- _AIM OF THE EXERCISE_: Please arrange the rows starting at the one containing "Find the location" and ending at the one containing "appointment-note: 备注：首次到店，先做头皮状态沟通 is" as a numbered list, skipping blank lines. Leave the pictures out of your answer.

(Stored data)

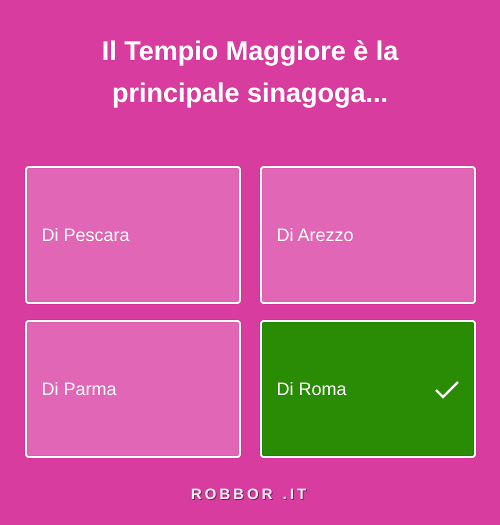  I want to click on site-logo: ROBBOR .IT, so click(250, 495).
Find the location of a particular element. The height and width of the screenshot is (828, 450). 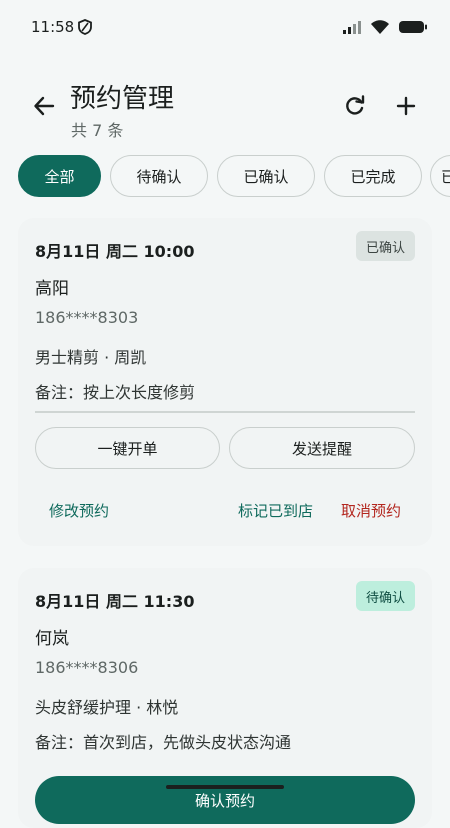

appointment-note: 备注：首次到店，先做头皮状态沟通 is located at coordinates (164, 742).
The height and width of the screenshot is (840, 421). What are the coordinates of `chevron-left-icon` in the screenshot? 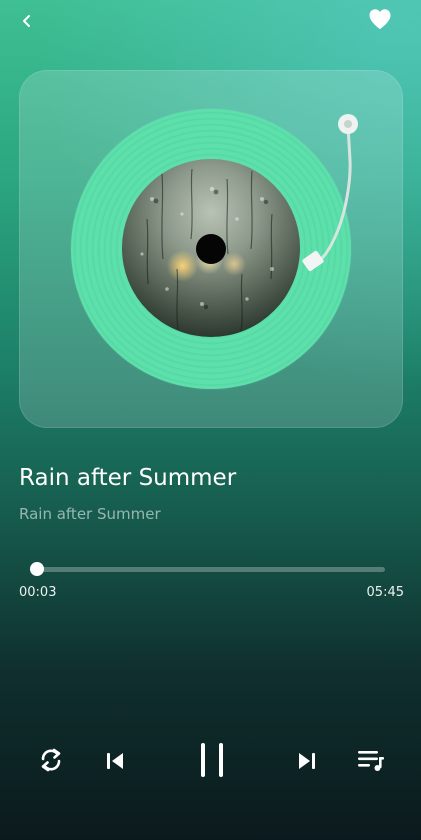 It's located at (26, 21).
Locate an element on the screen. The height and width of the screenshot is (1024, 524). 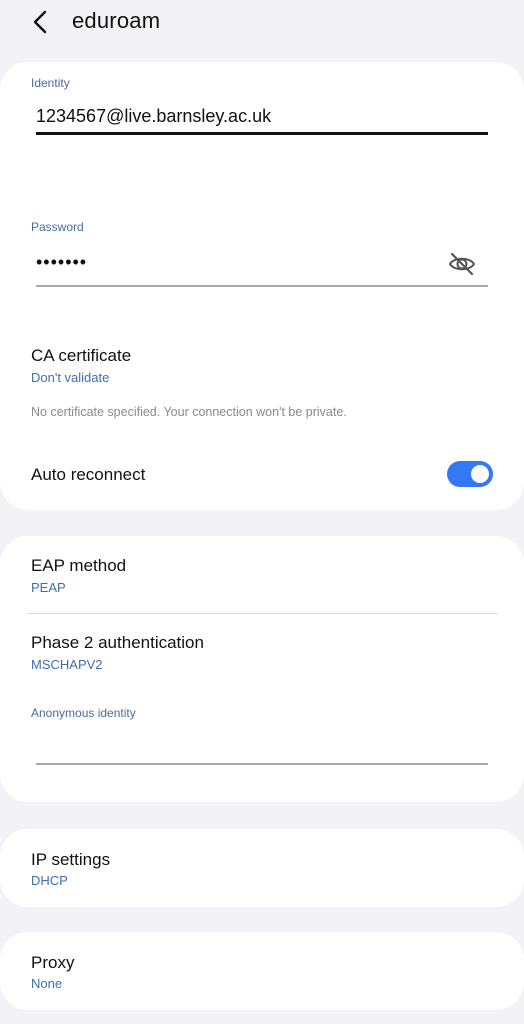
phase2-auth-title: Phase 2 authentication is located at coordinates (118, 643).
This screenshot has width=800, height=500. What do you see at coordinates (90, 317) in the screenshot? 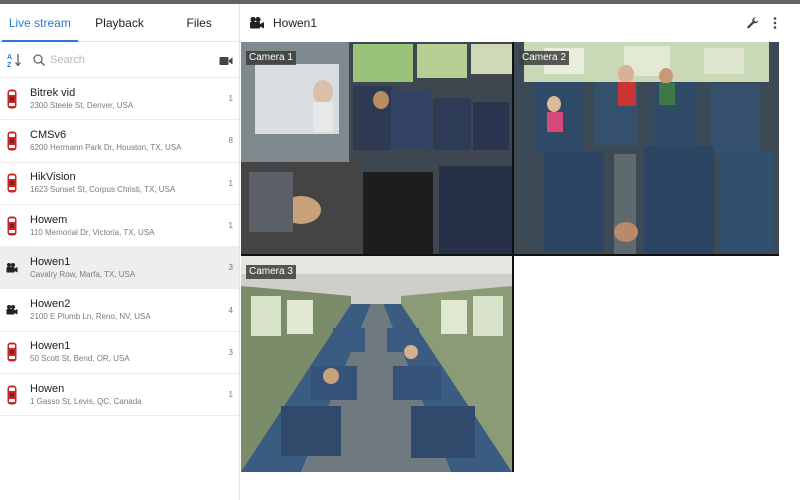
I see `device-address: 2100 E Plumb Ln, Reno, NV, USA` at bounding box center [90, 317].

- _REPLY_:
1. Find the location of a particular element. The height and width of the screenshot is (828, 450). 
2. appointment-note: 备注：首次到店，先做头皮状态沟通 is located at coordinates (164, 742).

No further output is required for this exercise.